EXERCISE REQUIREMENTS —
Write the data below out again, with each line matching the original.

____ ENTRIES SHOWN

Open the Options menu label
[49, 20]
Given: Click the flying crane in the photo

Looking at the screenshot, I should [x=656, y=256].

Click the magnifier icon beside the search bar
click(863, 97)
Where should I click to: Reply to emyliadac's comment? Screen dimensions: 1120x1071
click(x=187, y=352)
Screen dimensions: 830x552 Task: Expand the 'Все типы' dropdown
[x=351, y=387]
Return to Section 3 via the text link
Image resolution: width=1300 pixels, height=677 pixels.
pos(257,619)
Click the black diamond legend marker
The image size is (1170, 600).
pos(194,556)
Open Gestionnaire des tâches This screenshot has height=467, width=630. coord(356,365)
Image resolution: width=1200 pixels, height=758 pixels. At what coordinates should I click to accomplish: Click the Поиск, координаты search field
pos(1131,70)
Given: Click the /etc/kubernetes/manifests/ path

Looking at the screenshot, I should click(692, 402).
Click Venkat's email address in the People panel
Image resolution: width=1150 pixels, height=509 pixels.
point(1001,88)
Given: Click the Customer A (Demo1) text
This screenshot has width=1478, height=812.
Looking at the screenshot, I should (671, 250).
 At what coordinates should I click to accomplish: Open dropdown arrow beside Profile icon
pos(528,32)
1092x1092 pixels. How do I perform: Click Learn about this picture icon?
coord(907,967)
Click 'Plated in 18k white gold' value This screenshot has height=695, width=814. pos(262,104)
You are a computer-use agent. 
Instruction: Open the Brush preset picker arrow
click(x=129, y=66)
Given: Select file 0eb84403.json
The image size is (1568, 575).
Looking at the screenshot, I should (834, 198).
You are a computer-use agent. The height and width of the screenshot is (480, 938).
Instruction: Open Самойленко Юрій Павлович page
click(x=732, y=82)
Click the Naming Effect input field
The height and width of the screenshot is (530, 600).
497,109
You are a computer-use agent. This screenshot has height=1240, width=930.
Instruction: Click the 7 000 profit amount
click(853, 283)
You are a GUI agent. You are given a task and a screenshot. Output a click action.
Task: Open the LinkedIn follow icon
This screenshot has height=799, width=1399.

________

TASK RESPONSE —
Open the Options menu label
[49, 20]
Given: Click the flying crane in the photo

Looking at the screenshot, I should [x=656, y=256].

Click the magnifier icon beside the search bar
click(863, 97)
Where should I click to: Reply to emyliadac's comment? Screen dimensions: 1120x1071
click(x=187, y=352)
Screen dimensions: 830x552 Task: Expand the 'Все типы' dropdown
[x=351, y=387]
Return to Section 3 via the text link
Image resolution: width=1300 pixels, height=677 pixels.
pos(257,619)
Click the black diamond legend marker
The image size is (1170, 600).
pos(194,556)
Open Gestionnaire des tâches This screenshot has height=467, width=630. coord(356,365)
Image resolution: width=1200 pixels, height=758 pixels. At what coordinates should I click to accomplish: Click the Поиск, координаты search field
pos(1131,70)
Given: Click the /etc/kubernetes/manifests/ path

Looking at the screenshot, I should click(692, 402).
Click Venkat's email address in the People panel
Image resolution: width=1150 pixels, height=509 pixels.
point(1001,88)
Given: Click the Customer A (Demo1) text
This screenshot has width=1478, height=812.
Looking at the screenshot, I should (671, 250).
 At what coordinates should I click to accomplish: Open dropdown arrow beside Profile icon
pos(528,32)
1092x1092 pixels. How do I perform: Click Learn about this picture icon?
coord(907,967)
Click 'Plated in 18k white gold' value This screenshot has height=695, width=814. pos(262,104)
You are a computer-use agent. 
Instruction: Open the Brush preset picker arrow
click(x=129, y=66)
Given: Select file 0eb84403.json
The image size is (1568, 575).
Looking at the screenshot, I should (834, 198).
You are a computer-use agent. The height and width of the screenshot is (480, 938).
Instruction: Open Самойленко Юрій Павлович page
click(x=732, y=82)
Click the Naming Effect input field
The height and width of the screenshot is (530, 600).
497,109
You are a computer-use agent. This screenshot has height=1240, width=930.
Instruction: Click the 7 000 profit amount
click(853, 283)
You are a GUI agent. You are given a task and a screenshot. Output a click action.
Task: Open the LinkedIn follow icon
This screenshot has height=799, width=1399.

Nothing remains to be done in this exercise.